_Task goal_. Only the lines from the "Screen dimensions: 900x429" line through the last line of the material below belong in the answer, reproduced exactly and with no pictures.

_Records for this task_.
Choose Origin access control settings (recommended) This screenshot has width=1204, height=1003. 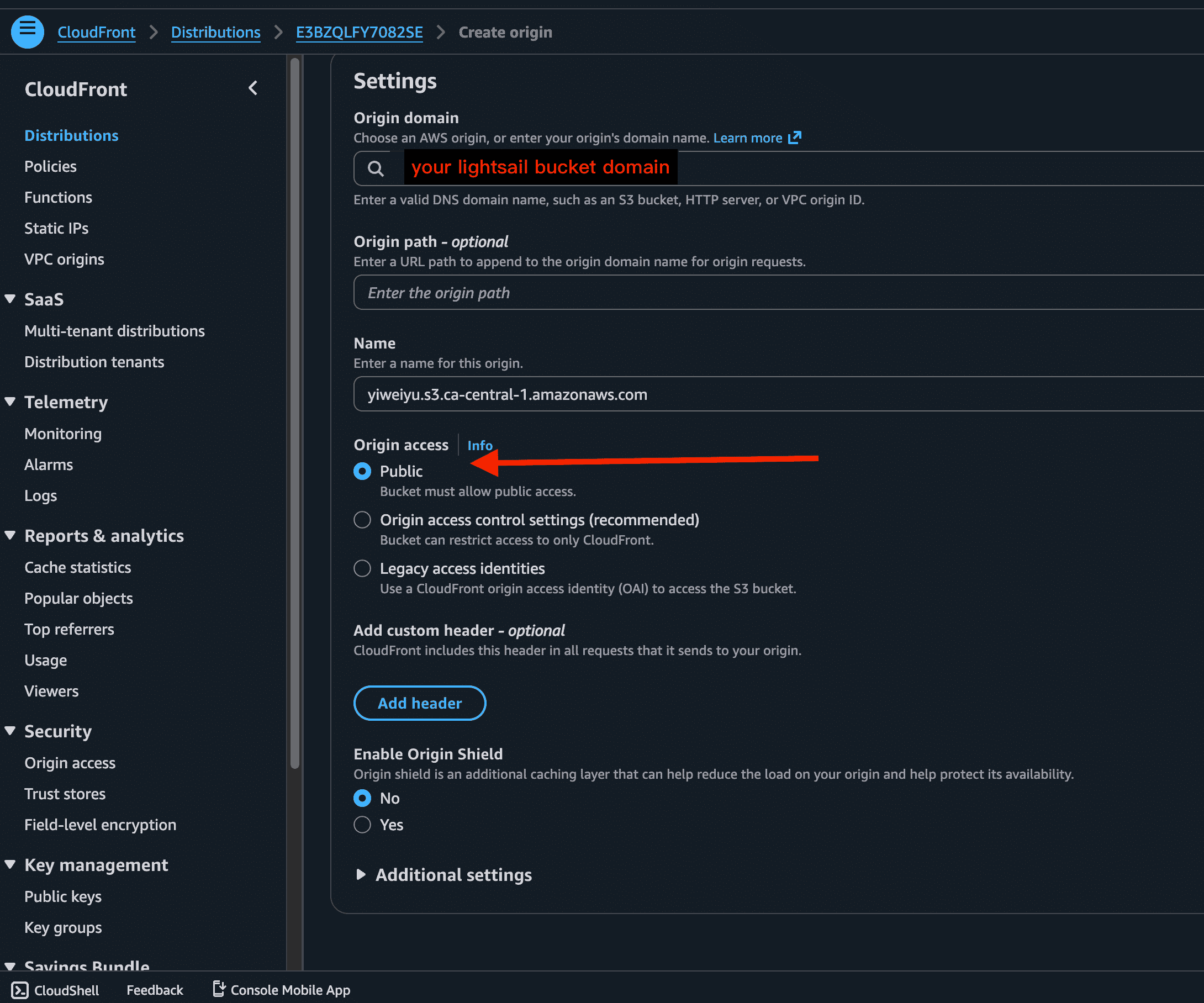pos(362,520)
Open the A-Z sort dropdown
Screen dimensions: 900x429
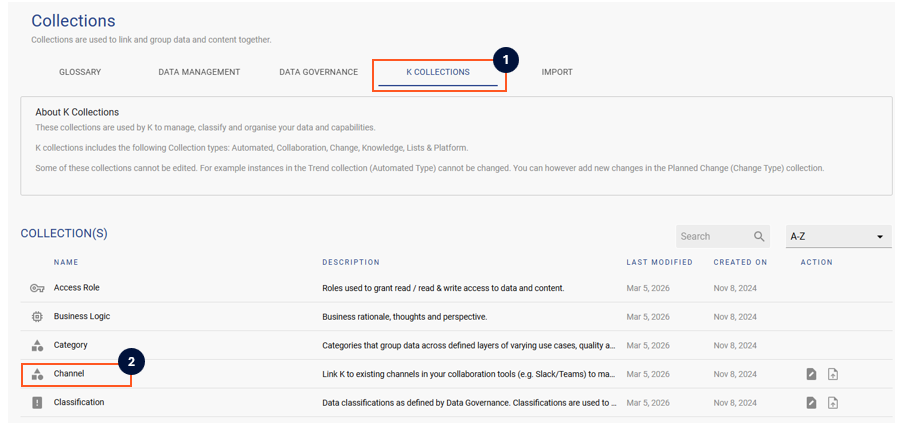coord(838,237)
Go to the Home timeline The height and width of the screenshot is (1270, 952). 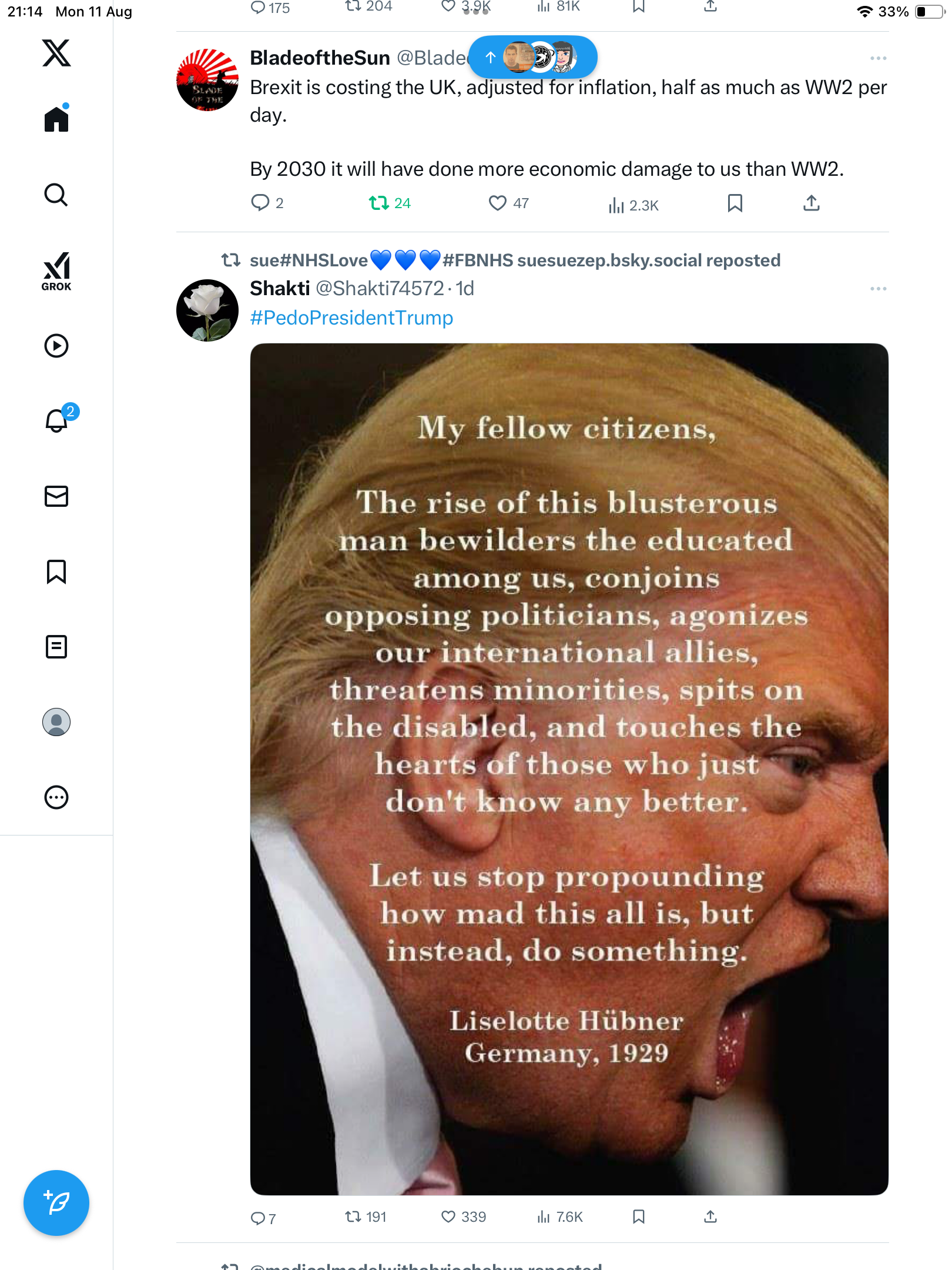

_Answer to this task_.
Screen dimensions: 900x429
coord(838,237)
Go to the Home timeline The height and width of the screenshot is (1270, 952). 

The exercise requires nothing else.